To drive her point home, Millard slammed ad networks that deliberately undermine the importance of branded content, and questioned the thinking of those in the online ad world who dismiss the role of art and “trusting one’s gut” in the ad business. “I fear those who have never been to a museum,” she said.

Millard began her keynote by painting a dire portrait of the state of the ad industry, citing a spate of recent layoffs and magazine closures, as well as several industry forecasts predicting three consecutive years of contraction in spending concluding with 2010.

“Advertising is going through hell,” she said. By her count, the business will lose $25 billion in revenue during that three-year period, and there will simply not be enough ad dollars to support all media outlets.

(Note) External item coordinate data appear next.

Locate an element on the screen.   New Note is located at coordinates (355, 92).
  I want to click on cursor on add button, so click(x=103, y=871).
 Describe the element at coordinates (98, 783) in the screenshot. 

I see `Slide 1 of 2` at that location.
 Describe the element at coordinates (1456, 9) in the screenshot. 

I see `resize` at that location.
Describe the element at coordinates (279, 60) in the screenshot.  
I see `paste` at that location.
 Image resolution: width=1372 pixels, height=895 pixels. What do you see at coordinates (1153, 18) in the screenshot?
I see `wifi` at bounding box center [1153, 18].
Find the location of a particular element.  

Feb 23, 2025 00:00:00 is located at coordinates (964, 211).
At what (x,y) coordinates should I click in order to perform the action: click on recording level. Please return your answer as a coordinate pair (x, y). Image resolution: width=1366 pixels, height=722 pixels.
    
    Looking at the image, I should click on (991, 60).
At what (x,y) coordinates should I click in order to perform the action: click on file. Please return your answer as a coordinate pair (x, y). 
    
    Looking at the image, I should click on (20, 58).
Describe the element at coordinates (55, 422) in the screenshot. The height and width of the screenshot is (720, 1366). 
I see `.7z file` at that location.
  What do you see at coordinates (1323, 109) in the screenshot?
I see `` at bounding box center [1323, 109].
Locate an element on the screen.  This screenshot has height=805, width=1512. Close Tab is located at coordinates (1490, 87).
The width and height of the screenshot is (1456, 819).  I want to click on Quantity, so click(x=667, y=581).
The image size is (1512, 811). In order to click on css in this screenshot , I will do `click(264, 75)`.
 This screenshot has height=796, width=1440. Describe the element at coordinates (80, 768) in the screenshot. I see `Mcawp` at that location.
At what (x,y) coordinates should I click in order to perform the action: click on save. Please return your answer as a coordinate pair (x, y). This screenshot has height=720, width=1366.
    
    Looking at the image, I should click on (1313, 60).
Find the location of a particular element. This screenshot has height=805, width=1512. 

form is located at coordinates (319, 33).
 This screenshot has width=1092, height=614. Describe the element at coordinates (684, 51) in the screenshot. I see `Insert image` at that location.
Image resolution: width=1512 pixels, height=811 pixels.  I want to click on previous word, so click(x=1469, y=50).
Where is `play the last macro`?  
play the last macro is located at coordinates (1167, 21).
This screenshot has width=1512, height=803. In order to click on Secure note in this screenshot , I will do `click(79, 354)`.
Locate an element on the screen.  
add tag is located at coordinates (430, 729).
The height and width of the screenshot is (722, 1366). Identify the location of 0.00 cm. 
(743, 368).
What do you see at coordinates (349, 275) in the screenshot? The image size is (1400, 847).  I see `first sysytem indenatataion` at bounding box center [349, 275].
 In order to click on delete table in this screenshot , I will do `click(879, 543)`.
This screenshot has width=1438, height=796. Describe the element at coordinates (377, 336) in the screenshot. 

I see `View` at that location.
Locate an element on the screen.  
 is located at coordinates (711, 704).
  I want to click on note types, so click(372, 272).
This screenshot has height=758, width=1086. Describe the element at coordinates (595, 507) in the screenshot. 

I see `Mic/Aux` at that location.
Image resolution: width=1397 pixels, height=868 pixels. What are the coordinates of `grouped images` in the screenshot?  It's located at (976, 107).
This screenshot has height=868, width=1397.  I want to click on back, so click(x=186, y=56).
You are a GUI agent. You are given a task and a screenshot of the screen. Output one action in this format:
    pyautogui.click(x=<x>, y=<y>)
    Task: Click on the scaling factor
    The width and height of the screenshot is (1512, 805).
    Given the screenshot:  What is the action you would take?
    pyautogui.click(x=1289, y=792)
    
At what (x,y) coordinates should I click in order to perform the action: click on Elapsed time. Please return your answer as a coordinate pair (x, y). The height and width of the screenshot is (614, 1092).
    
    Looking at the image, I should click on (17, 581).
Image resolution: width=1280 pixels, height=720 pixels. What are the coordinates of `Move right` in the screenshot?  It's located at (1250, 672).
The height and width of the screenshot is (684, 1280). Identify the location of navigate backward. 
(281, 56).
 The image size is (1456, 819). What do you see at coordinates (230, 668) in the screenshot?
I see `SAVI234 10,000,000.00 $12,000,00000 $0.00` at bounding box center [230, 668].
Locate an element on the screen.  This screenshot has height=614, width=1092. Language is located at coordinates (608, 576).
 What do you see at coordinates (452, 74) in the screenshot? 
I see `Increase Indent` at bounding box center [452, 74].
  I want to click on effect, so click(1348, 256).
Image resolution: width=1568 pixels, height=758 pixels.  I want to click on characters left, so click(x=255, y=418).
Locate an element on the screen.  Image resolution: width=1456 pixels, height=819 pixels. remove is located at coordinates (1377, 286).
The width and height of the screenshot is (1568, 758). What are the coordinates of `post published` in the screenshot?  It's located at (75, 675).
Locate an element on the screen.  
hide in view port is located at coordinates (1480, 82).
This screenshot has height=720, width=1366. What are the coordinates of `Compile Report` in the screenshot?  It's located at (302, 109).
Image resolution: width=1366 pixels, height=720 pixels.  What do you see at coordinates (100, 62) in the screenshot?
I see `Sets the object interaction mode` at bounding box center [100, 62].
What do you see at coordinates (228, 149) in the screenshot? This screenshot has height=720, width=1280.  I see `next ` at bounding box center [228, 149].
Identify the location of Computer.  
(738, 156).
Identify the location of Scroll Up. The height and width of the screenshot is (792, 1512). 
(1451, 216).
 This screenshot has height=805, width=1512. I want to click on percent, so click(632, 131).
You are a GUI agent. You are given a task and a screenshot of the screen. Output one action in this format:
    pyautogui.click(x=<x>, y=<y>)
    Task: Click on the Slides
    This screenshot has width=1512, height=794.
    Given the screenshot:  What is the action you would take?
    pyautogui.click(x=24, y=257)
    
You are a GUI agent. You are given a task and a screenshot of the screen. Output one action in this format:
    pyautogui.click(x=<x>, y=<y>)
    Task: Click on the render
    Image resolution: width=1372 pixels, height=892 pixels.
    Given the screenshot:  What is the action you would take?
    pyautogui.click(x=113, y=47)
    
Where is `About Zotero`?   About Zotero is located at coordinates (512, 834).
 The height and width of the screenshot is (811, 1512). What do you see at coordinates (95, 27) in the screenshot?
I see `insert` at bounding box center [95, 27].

She called the situation “mind-boggling” and “horrifying.”

To stave off disaster, the industry must move swiftly, Millard said, using the difficult environment as an opportunity to reinvent itself, particularly on the creative front.

That’s clearly a focus of the IAB this year, as the organization used the occasion to announce the formation of a slew of new subcommittees, including a 12-member board comprised of executives from media, creative and digital agencies that will focus on improving online ad creative.

“We need a creative renaissance in interactive advertising,” said IAB president and CEO Randall Rothenberg. The business has “lived under the tyranny of the click for too long,” he said.

Besides creative, the IAB is taking on the issues of data ownership and online ad contracts with two other new committees.

In addition, the organization has partnered with the American Association of Advertising Agencies to form a task force that will tackle improving operations for online advertising. As part of that announcement, the two trade associations unveiled a slew of tools designed to streamline processes such as requests for proposals, invoices and campaign data reports.

The overarching goal is to make buying online advertising “as easy as television,” Rothenberg said.